Moohar Archive

Then it broke

14th February 2024

It was all working fine when I tested it on my local machine. Then moved it to my server and tested it from an external IP, I kept getting timeouts and disconnects. It was late so I left it and returned to it today.

I’ve not yet worked out the solution but I think I understand the problem. Basically I was closing the socket too fast, so the connection gets killed before all the data has downloaded. When testing locally this was not a problem, put a router or two and an ISP between me and the server and it is. The solution would be to not close the socket, in fact HTTP 1.1 is supposed to use persistent connections by default.

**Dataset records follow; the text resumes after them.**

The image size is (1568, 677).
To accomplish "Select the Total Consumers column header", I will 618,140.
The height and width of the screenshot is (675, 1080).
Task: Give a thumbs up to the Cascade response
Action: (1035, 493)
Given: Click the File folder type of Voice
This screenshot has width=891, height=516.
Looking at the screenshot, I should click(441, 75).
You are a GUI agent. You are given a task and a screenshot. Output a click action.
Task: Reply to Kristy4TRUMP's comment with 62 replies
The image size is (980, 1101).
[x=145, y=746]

This is how I had my code at an earlier point on the project, only closing the client socket when the client sent zero data AKA a disconnect request.

However, I then see a problem in Chrome where the first request loads fine but the second request never finishes. According to my server console the second request is received from the client and the response is sent. According to the network tab in Chrome developer tools the connection is stalled at the initialising connection phase. Closing the socket from the server side seems to complete the request from Chrome’s point of view. This was why I changed my code originally and made a mental note to look deeper into persistent connections.

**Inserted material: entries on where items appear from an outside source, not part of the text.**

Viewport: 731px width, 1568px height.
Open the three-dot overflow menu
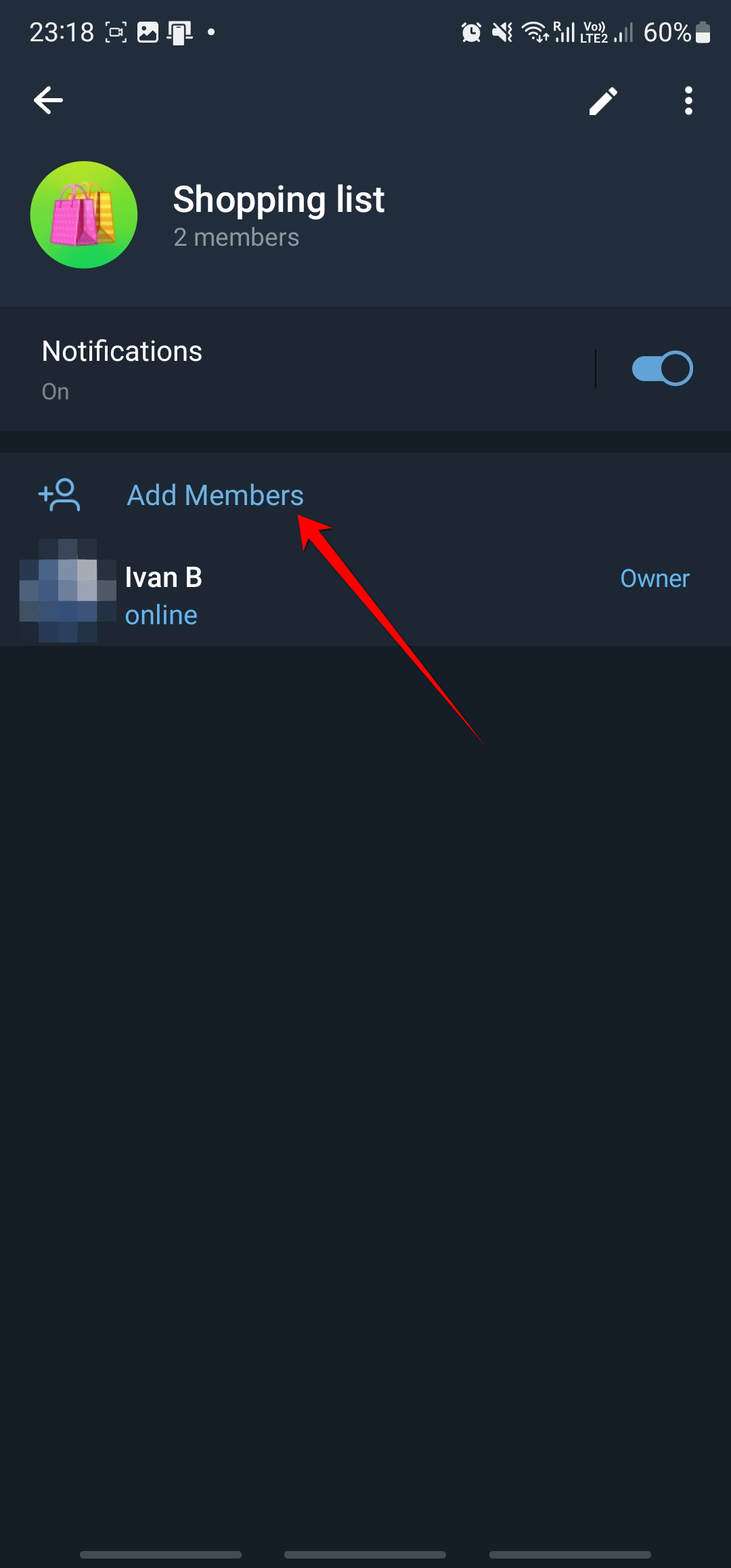pos(688,101)
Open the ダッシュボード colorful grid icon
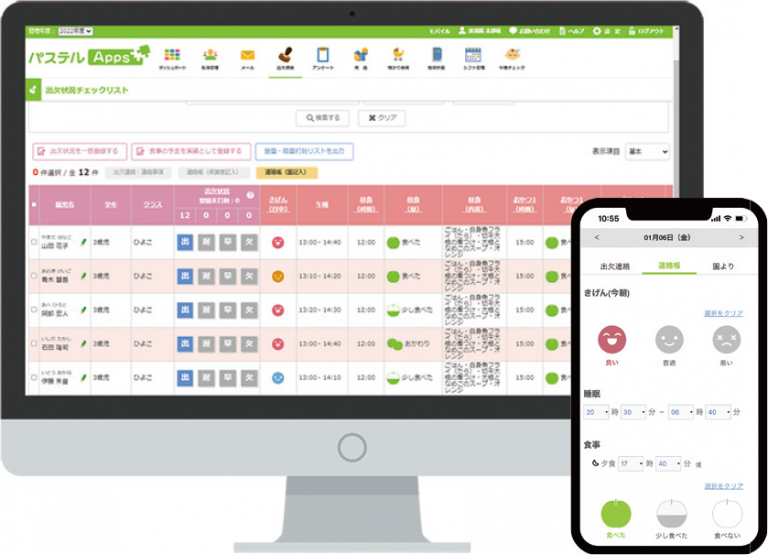Image resolution: width=768 pixels, height=555 pixels. (172, 55)
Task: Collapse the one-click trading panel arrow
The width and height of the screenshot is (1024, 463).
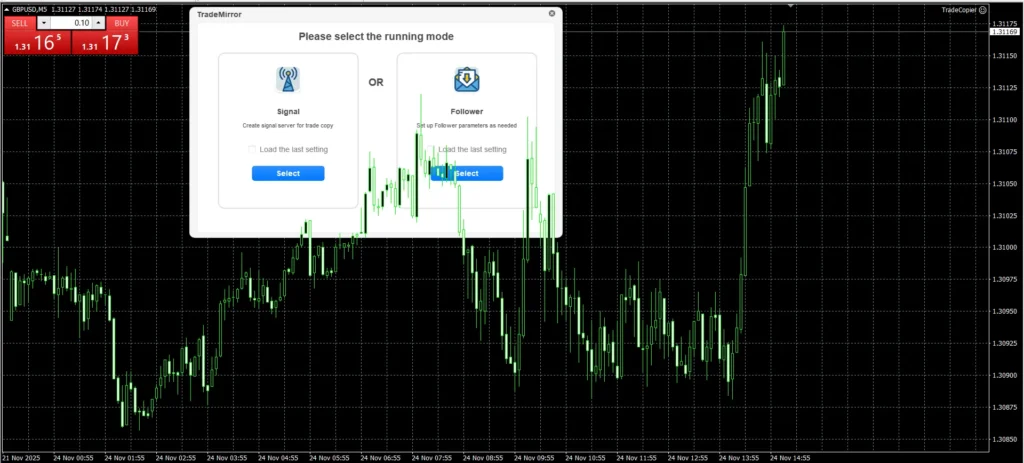Action: click(x=8, y=9)
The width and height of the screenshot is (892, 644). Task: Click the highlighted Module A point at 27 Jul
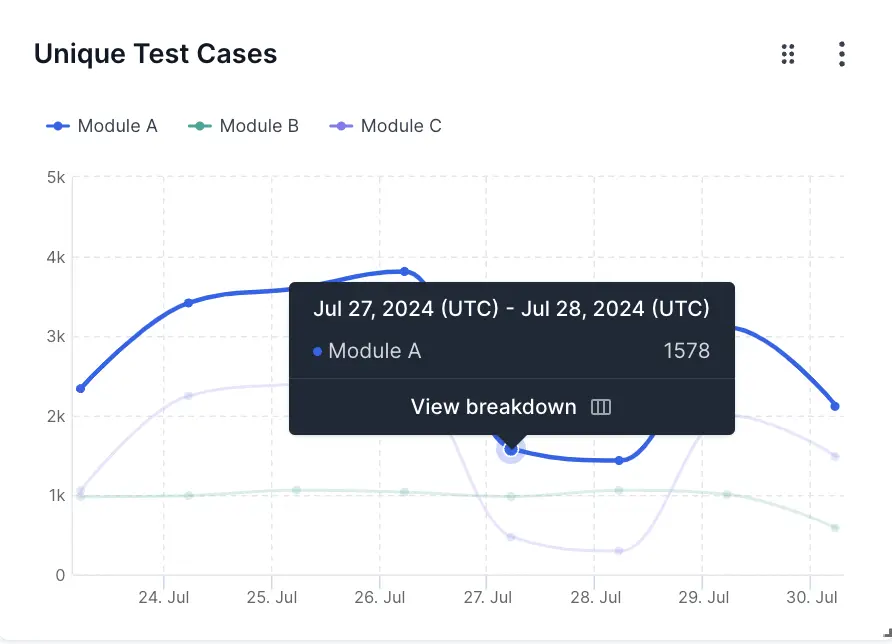511,450
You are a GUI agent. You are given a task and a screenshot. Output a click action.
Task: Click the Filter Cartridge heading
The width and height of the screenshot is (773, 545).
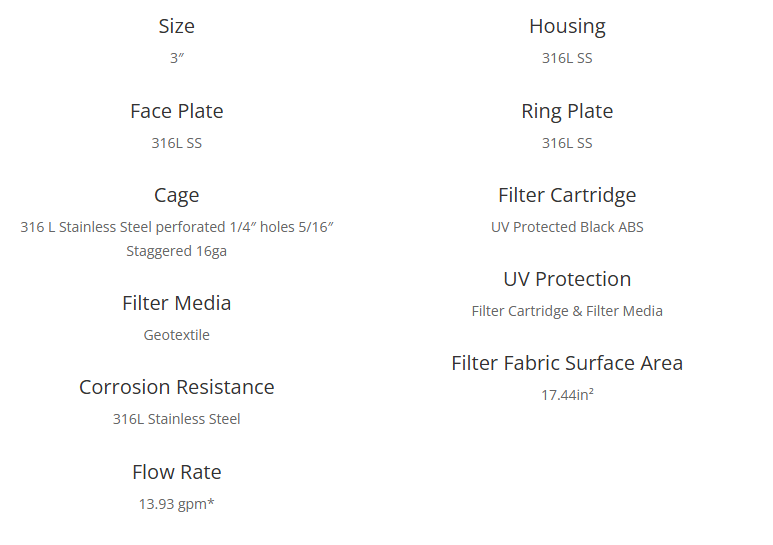tap(567, 195)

Now I’m sending more data, like images and more text, it seems I have to give the socket time before closing it otherwise the data gets truncated. But leaving it open caused Chrome to freak out. I’m obviously doing something wrong with how I’m handling the connection and sending the data. I think I need to do some proper reading of the HTTP spec. It was only a matter of time.

That said I did some hackery to make the site work while I go read. I now don’t close the socket after sending a response, which avoids the router problem. I then have a 2.5 second timeout which will close all client sockets if no other activity has happened, which works around the Chrome problem. It’s not neat. It’s not going to work if any number of people use the web site at the same time. I’m not proud of it. But it works for now.

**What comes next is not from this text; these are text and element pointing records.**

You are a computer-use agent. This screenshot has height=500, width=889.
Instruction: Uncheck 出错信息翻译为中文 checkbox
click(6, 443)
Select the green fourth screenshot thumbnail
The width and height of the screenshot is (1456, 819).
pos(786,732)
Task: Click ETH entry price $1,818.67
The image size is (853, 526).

I’m feeling the need to better track connected clients, especially if I’m going to maintain persistent connections. Generally I need to tidy up the code and move some of the network setup out of the main function. The next version is going to have quite a few changes I think. This is why I’ve tagged the current hacky state as v0.2.0 on github.

Interestingly, Firefox does not have the same issue as Chrome when I keep the socket open. I assume it’s being more forgiving and that I’m not that far away from the correct handling. Also, because I can see the sockets being opened on my server in real time, I now know that Firefox will open the socket as soon as you hover over a link in your browser. I assume they do this to get the TCP handshaking out of the way before you click the link to make the browser more responsive. Similarly Chrome always opens two sockets, again I assume for performance reasons, but in my tiny example I’ve never seen it use the second socket.

I’m off to read, be back in a couple of days I hope.

TC